内皮素受体基因rs1878406多态性与冠状动脉多血管严重病变的相关性

Association of endotheline receptor gene rs1878406 polymorphism with severe multi-vessel coronary disease

目的对比研究冠状动脉多血管严重病变与单支病变的基因多态性差异，筛选冠状动脉多血管严重病变相关的风险基因型。方法选取接受冠脉造影而确诊冠心病患者553例，其中多血管严重病变患者324例，另选取年龄与性别相匹配的553例非冠心病人为对照组，对比其临床资料，用基因探针技术检查多项冠心病风险基因rs501120、rs899997、rs1878406与rs7173743的单核苷酸多态性（singlenucleotide polymorphism，SNP），调查各基因型在两组人群中的分布差异。结果研究中所有冠心病人群与对照组相比，4个基因位点SNP分布差异均无统计学意义，但在冠心病多支病变组与对照组rs501120与rs1878406的基因型及等位基因分布差异均有统计学意义（P值均〈O．05），而rs7173743、rs899997基因型与其等位基因在冠心病多支病变与对照人群中的差异无统计学意义。多支病变组中rs501120的A等位基因频率，rs1878406的T等位基因频率，均显著高于对照组（P值分别为0．010，0．037）。Logistic回归分析在调整混杂因素后，研究人群中携带rs1878406TT＋TC基因型者发生冠心病多支病变风险显著高于CC基因型者（0R=1．43，95％CI：1．05～2．07，P=0．033）。结论rs501120的G等位基因与rs1878406的T等位基因可能与冠心病严重多支病变的发生显著相关，内皮素受体基因rs1878406TT＋TC基因型可能是冠状动脉多血管严重病变的风险因素。

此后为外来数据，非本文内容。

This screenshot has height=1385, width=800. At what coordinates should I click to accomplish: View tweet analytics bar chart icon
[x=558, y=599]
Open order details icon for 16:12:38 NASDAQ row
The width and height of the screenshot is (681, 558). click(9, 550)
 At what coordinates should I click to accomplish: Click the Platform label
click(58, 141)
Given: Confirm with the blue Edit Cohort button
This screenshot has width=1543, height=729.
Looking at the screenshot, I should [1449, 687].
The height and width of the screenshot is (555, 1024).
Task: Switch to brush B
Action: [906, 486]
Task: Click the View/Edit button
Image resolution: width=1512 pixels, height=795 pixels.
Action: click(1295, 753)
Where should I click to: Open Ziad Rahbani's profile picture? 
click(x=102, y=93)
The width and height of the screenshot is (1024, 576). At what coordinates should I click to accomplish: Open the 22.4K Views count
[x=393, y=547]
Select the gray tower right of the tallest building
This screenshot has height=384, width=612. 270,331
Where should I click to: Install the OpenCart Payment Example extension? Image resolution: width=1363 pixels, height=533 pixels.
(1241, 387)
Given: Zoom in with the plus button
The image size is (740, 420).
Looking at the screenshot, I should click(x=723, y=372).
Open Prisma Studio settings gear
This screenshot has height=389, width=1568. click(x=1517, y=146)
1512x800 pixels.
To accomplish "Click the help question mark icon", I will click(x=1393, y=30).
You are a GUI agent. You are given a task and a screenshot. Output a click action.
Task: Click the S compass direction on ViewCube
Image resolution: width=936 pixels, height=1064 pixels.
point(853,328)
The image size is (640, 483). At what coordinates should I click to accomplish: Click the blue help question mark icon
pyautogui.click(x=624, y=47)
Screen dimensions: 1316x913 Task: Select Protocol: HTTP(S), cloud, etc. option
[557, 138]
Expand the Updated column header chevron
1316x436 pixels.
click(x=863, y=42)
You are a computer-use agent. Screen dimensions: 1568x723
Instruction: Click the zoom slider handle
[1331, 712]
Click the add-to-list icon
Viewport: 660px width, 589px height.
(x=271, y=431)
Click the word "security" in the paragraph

Objective To assess the association of single nucleotide polymorphisms （SNPs） of endotheline receptor gene with the severity of coronary heart disease （CHD）. Methods A total of 553 CHD patients, including 324 patients with multi-vessel disease based on result of selected coronary angiography, and 553 age-and sex-frequency matched controls were selected. Clinical data were collected. Genotypes of rs501120, rs899997, rs1878406 and rs7173743 were determined with TaqMan-MGB probes. Results The distribution of genotypes of the 4 SNPs showed no significant difference between the two groups. However, the frequency of A allele of rs501120 and T allele of rs1878406 were significantly higher in the CHD group compared with the control group （P〈0.05）. For rs7173743 and rs899997, no significant difference was detected between the two groups. After adjusting for conventional risk factors by logistic regression analysis, the results suggested that the distribution of rs1878406 TT＋TC genotype in severe multi-vessel disease group is significantly higher than that in the control group （OR= 1.43, 95 % CI： 1.05- 2.07, P = 0. 033）. Conclusion The above results suggested that the rs1878406 polymorphism of endotheline receptor gene may serve as a genetic marker for severe multi vessel disease in CHD among ethnic Han Chinese.